Just enable the disconnected session timer which means if a user session has been disconnected for X amount of minutes, logoff the session which allows DDC to subsequently restart the VM clearing the WC disk ( If you have not disabled auto restart on the delivery group ). You can also choose to expand the WC disk which is recommended to be the same size as the free disk on your C drive on the base image but even so eventually if the virtual desktop is not restarted sometime ( planned ), the WC disk will fill and the VM will crash.
In Citrix Virtual Apps and Desktops 1903 release, the MCS IO write-back cache driver is now emulating the same one used by PVS which means now you have a visible drive where the cache will be stored and you can also store logs or anything else. This means that you can use vRealize Operations or any monitoring tool to check the utilized/available size of this drive for your virtual desktops which would be very helpful in this situation.
Now that this has been solved, the second day I received another call that now most VMs are showing as unregistered, lucky for us it was only un-utilized VMs that where showing in that state so we had to act fast before someone new tried to login.
Second Problem:
So VMs are showing fine in vCenter, not stuck or anything else, but showing un-registered in Studio. Running the usual Scout and other VDA troubleshooting techniques showed nothing was wrong.
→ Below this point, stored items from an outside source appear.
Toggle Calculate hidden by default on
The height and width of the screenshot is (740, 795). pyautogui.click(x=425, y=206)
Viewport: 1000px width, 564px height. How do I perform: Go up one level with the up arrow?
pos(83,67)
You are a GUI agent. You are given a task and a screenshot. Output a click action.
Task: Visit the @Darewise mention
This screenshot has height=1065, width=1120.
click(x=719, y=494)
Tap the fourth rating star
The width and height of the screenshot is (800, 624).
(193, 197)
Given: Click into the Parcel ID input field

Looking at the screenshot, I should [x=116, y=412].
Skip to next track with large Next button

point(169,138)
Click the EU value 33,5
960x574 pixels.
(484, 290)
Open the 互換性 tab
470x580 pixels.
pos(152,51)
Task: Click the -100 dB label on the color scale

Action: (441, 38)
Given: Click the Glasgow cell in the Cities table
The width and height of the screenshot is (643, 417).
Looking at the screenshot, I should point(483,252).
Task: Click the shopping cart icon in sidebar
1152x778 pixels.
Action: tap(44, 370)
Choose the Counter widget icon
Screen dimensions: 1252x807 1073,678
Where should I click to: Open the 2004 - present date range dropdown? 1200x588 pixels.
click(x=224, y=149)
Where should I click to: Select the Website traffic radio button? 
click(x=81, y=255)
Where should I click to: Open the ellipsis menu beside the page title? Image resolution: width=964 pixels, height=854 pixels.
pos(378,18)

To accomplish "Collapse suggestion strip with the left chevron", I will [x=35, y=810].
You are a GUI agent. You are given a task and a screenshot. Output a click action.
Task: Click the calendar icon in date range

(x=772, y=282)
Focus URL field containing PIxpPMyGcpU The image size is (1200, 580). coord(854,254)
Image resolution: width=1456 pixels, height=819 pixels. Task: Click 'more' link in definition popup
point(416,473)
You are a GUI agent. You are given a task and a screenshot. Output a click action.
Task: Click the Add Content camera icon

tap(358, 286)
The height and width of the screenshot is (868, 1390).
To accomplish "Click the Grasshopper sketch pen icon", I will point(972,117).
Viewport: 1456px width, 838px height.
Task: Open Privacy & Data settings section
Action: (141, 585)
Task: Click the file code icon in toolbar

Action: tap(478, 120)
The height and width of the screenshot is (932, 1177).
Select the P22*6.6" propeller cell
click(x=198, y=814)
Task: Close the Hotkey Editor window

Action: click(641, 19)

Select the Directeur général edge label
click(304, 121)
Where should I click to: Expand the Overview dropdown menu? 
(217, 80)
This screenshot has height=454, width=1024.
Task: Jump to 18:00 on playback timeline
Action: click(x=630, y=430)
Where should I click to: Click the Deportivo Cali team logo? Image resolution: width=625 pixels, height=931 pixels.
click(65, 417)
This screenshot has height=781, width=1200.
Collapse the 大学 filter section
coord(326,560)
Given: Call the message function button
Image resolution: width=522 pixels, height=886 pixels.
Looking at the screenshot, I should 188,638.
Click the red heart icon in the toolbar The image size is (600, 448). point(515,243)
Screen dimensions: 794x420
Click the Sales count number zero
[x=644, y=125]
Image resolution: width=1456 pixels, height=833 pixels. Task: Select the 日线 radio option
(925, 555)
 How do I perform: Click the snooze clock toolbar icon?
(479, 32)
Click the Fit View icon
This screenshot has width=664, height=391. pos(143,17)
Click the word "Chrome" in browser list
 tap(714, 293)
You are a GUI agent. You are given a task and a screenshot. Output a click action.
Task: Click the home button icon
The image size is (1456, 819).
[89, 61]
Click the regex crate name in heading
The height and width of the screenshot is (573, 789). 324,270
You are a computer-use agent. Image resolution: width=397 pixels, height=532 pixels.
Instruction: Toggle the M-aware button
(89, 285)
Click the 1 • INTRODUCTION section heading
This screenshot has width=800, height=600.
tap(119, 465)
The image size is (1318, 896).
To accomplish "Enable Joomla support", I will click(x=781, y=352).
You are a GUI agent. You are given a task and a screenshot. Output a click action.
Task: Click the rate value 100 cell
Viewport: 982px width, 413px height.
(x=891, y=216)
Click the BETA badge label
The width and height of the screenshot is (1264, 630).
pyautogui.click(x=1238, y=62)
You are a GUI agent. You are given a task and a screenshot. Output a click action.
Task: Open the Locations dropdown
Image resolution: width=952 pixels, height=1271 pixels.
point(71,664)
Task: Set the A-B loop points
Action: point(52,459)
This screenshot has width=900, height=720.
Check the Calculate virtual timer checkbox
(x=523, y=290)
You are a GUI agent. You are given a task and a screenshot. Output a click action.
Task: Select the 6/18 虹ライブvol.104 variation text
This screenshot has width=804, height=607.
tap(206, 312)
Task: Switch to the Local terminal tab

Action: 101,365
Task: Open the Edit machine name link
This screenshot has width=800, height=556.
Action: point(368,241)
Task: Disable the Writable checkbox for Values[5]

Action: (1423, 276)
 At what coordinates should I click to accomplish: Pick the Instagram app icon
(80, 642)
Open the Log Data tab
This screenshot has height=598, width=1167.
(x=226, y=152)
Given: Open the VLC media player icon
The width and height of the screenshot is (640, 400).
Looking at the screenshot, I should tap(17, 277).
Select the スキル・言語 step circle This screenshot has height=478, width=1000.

Again lets start asking questions and observing, one thing we noticed is that connected users are not being effected, only when they logoff that their previously connected VM becomes unregistered. Doing that test, we also observed that the virtual desktop that the user logged-off from did not auto restart in vCenter events and checking it manually confirmed the same.
Voilà, lets try to logon to vCenter with local service account used in the DDC hosting for that vCenter infrastructure, Oops could not login. In retrospect, earlier that day LDAP on NetScaler also stopped working although the domain service account seemed not to be locked and password was correct. Again a great observation by Mr. customer is that both of these accounts although one domain and one local where created in the same day hence password might be expired.
In vCenter, the default expiration policy is 90 days and so was the default domain expiration policy applying to the whole forest.
Solution:
For the vCenter service account expiration, change the password expiration policy for VMware local account to 0 which means never expire. A second approach would be to keep the password expiration policy and change the password whenever that expiry time comes then reflect the same in DDC Studio configuration with the new password.
For the domain LDAP service account, make sure that you place the user in an OU where the expiration group policy was not applying or change it every 2 months and reflect the same in the NetScaler LDAP configuration.
Conclusion:
Despite requiring very minimal changes to rectify these issues, they had severe repercussions on the environment, which effected the productivity of users which is always the ultimate aim of any VDI project. That been said, the aim of this post is to emphasize two things, one is that as good as you may think you are , without a proper documented configuration approach you will miss something for sure, and secondly to take the correct approach when trying to troubleshoot an issue not rush to open vendor cases.